In making a spectacle of life rather than living it, in beautifying it, the artist also demands what man is above criticism or what man is not deluded about what truly moves him. Johnny Cash (Boyd Holbrook) is the young Dylan’s support in his time of trouble, an artist who lived out the American drama and survived, who recognizes that Dylan is far the more intelligent of the two, but that he needs reassurance that he is not entirely alien. Cash is the only artist whose moral authority allows him to speak directly and confidently, a form of authenticity Dylan seeks in wearing shades.
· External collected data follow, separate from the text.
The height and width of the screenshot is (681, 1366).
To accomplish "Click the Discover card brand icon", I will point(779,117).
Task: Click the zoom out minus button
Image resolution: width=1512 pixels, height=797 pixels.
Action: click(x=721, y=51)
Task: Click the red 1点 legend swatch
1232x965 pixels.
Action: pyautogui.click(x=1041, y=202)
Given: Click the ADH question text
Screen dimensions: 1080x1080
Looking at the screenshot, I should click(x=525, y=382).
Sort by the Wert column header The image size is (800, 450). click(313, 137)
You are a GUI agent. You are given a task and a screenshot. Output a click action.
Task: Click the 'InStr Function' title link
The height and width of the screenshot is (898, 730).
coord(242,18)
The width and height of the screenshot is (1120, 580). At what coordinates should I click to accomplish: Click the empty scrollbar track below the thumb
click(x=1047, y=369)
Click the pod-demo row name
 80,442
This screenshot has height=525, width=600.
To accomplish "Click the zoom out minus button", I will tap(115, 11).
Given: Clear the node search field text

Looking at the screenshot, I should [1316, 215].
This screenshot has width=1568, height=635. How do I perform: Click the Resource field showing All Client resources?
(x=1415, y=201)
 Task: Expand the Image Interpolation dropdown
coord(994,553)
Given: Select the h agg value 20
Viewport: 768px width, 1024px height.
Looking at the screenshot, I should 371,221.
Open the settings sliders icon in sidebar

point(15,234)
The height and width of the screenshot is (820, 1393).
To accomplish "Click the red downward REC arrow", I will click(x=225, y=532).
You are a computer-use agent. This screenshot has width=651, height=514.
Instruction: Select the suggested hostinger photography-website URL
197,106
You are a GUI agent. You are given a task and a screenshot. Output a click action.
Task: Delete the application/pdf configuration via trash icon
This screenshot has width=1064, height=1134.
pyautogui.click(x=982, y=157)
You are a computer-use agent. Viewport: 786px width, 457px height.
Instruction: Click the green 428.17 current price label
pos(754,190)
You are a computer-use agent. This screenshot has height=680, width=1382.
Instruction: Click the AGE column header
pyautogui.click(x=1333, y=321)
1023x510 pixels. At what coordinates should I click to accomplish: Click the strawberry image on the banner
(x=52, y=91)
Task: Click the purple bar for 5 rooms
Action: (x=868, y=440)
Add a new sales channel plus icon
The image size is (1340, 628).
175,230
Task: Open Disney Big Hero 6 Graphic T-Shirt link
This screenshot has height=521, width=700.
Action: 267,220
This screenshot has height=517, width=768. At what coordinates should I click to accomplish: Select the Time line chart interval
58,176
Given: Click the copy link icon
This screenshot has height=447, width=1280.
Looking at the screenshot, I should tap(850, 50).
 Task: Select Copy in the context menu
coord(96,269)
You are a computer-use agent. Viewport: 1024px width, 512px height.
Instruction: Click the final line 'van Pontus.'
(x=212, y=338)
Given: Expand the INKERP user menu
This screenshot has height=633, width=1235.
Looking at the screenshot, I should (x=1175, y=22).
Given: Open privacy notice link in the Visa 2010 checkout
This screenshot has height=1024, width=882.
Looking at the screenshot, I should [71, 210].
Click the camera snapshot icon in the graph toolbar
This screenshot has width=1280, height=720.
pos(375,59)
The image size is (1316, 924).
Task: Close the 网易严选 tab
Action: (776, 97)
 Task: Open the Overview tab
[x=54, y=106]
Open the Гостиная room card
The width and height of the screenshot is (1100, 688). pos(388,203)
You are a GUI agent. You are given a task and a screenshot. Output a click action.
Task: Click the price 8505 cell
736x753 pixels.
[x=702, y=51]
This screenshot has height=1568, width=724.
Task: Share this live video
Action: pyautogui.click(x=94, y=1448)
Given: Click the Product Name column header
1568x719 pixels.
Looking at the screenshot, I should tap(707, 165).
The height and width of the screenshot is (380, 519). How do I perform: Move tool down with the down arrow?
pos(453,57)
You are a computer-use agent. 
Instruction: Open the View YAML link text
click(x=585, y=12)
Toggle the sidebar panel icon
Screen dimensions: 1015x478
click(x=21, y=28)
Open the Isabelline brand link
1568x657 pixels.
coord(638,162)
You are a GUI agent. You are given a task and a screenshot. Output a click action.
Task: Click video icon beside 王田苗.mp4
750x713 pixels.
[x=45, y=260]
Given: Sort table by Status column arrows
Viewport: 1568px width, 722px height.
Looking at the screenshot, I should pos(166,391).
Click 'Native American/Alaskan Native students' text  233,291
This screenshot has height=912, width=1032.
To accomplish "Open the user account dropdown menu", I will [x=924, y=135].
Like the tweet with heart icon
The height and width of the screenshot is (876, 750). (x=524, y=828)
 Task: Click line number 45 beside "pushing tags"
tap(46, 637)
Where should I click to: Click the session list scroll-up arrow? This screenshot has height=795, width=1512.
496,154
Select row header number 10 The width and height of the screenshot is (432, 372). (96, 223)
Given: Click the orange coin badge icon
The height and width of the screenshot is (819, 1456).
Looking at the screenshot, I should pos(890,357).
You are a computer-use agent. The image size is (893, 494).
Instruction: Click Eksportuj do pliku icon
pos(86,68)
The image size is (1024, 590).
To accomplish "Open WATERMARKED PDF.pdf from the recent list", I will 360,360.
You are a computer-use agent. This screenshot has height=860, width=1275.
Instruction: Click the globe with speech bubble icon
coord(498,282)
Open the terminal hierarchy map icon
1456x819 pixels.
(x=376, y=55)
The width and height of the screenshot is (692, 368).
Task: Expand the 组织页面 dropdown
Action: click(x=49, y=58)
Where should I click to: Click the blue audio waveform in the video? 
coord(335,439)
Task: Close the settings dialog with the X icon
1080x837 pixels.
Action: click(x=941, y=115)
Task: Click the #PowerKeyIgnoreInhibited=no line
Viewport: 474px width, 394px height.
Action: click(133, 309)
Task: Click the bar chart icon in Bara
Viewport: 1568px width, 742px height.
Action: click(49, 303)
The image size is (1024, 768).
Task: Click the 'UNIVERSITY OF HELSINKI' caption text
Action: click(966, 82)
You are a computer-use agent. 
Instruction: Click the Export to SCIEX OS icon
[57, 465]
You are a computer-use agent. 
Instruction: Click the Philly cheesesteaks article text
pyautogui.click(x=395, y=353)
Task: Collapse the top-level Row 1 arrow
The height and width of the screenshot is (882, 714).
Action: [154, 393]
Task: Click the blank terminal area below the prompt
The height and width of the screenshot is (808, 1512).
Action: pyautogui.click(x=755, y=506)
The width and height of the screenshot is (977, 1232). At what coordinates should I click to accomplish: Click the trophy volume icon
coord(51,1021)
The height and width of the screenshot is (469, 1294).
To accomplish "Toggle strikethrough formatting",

So what starts out as a matter of saving America from the worst instincts—self-importance—turns out to be a story about Dylan making America work for him. His mission is far more selfish than moralistic, but it is useful and reliable for that reason. It is music that does not create fanatics—fans, as we say—but misfits. It’s not only self-defense for artists, but protection for America. For example, it could have saved the country from legions of California hippies.
Poetry in America
Mangold is nowhere near as good a cinematic artist as Dylan is a musician. His juxtaposition of Dylan’s love songs and his love affairs is maybe the weakest part of the movie; his depiction of the women in Dylan’s life is quite interesting, but he would have had to make much more of it to come up with a satisfying story—some daring would have helped, whereas he seems to feel hemmed in on every side from the glamour of nostalgia to the demands of feminism. It’s even possible he longs for the artistic freedom he shows Dylan acquiring, which would be unhelpful, since it’s a delusion.
One is struck that Mangold was not inspired by Dylan’s story to become daring; maybe you can’t teach that. His movie is not going to be remembered, unfortunately—it has too much modesty and its careful avoidance of the sordid side of life doesn’t liberate him to restore Dylan’s standing among people who have for so long taken him for granted as an “elder statesman” of American arts. Mangold’s solution is a comfortable fit for a country whose elites no longer believe in poetry and wouldn’t care for something even alluding to genius. We get mediocrity instead; audiences didn’t make it a popular movie, either.
Chalamet has been applauded for his imitation of Dylan, perhaps too enthusiastically. I think he ruined Dune and I don’t think he has succeeded with Dylan, either, because his talent is too tied up with the decay of cinema—Dylan belonged to the moment of ambition, not exhaustion. Our moment is post-artistic, yet a nostalgia for artistic inspiration dominates our elites—the imagination may be exalted, but it lacks content. Moreover, it’s the hardest thing for an actor to do, to persuade us that his character is intelligent—after all, that’s in the plot, not so much in the actor. There, the characterization fails—Dylan is the wordiest of our artists and the one who insisted most on cleverness in his verse, so a movie would have to interpret his ambition, using words to conquer America, and dramatize it. A Complete Unknown doesn’t even attempt that—it’s the politest, least curious invasion of privacy imaginable. Dylan has applauded it publicly, but perhaps he knows he needs the publicity.